Мое лицо все еще походило на лицо старика – но как-то в целом, приблизительно, точно это был набросок: огромный, исчерканный морщинами лоб, горбатый, точно в двух местах переломившийся, нос, седые кустистые брови, бесцветные пухлые губы… А женские черты, ее черты, уже явственно проступали – в мелочах и деталях. Рот приобрел свойственное Даше капризное выражение, на левой щеке, ближе к уху, появились две маленькие родинки, кожа стала гораздо розовее, чище и глаже, чем была у старика; пушистые, рыжеватые ресницы – ее, ну и главное – ее, уже совсем ее глаза. Большие, бархатисто-карие, но слишком уж близко посаженные и слишком глупые – как у веселой мартышки…
Одним словом, вид у меня был довольно нелепый – полудевка, полудед, – но все же не то чтобы отталкивающий и, главное, вполне объяснимый. Естественный переходный этап: старик умер, единственная правнучка осталась: я, соответственно, меняю свой облик. Это ведь нормально: новая хозяйка – новое лицо. Ее лицо…
Все еще любуясь на себя в зеркало, я вдруг обнаружил, что при этом излагаю все свои соображения вслух. А он тихо смеется. Пофыркивает.
– Что тут смешного?
– На самом деле – ничего. – Он вдруг стал серьезен. – Совершенно ничего смешного. Ты вот просто представь себе, ну, на минуточку, что хозяин – не один, не два и не три. Что их пять, десять, пятнадцать, семнадцать! Что они сменяются каждые две недели!

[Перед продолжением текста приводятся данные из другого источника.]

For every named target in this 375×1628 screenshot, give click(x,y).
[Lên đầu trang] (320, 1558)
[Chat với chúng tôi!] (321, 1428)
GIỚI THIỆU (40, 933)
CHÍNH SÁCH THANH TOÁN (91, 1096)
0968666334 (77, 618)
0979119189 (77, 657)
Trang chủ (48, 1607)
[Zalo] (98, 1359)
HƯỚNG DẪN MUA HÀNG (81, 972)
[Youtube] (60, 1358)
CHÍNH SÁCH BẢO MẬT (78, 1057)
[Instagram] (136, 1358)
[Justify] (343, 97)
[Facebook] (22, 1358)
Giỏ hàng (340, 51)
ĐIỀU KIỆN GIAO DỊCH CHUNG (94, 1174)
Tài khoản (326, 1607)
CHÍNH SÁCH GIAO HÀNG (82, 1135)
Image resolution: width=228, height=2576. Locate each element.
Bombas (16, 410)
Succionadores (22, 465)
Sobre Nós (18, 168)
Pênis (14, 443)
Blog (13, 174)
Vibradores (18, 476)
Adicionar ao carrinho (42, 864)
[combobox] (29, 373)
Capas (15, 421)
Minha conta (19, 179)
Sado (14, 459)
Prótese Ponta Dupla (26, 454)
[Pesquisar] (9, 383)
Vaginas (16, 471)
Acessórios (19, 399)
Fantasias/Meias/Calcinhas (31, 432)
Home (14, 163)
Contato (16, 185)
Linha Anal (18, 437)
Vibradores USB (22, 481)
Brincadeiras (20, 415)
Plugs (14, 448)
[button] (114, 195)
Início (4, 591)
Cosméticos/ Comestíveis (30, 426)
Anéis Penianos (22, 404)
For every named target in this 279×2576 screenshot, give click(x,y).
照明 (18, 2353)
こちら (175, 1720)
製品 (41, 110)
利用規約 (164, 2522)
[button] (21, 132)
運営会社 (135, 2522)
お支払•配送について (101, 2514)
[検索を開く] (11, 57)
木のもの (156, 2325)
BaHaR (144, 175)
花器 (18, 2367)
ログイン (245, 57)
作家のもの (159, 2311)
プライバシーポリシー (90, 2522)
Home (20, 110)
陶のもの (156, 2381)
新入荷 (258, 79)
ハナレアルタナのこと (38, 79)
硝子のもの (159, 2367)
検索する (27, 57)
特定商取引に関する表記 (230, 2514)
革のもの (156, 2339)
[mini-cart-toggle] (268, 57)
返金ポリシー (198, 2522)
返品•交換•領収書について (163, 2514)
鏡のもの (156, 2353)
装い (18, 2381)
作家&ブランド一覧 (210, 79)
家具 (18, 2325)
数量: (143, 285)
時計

Что одни приезжают, а другие уезжают, и кто-то кого-то приводит, а кто-то уводит, и неизвестно, надолго, навсегда или на пять минут, и что ведь черт ногу сломит, и не поймешь, кто здесь просто ночует, а кто живет, и какие у них между собой отношения: кто действительно главный, а кто так, под ногами болтается! Это все у них называется знаешь как? – С вопросительной интонацией его голос не справился, визгливо сорвался. – Это называется сквот. Такая очень модная коммуналка. Они тут все типа хозяева. – Он перевел дыхание и продолжил совсем уже пискляво: – И еще детей, гады, рожают! А у меня рожа не казенная – под каждого меняться! Вот дождусь потепления и уйду отсюда к чертям собачьим!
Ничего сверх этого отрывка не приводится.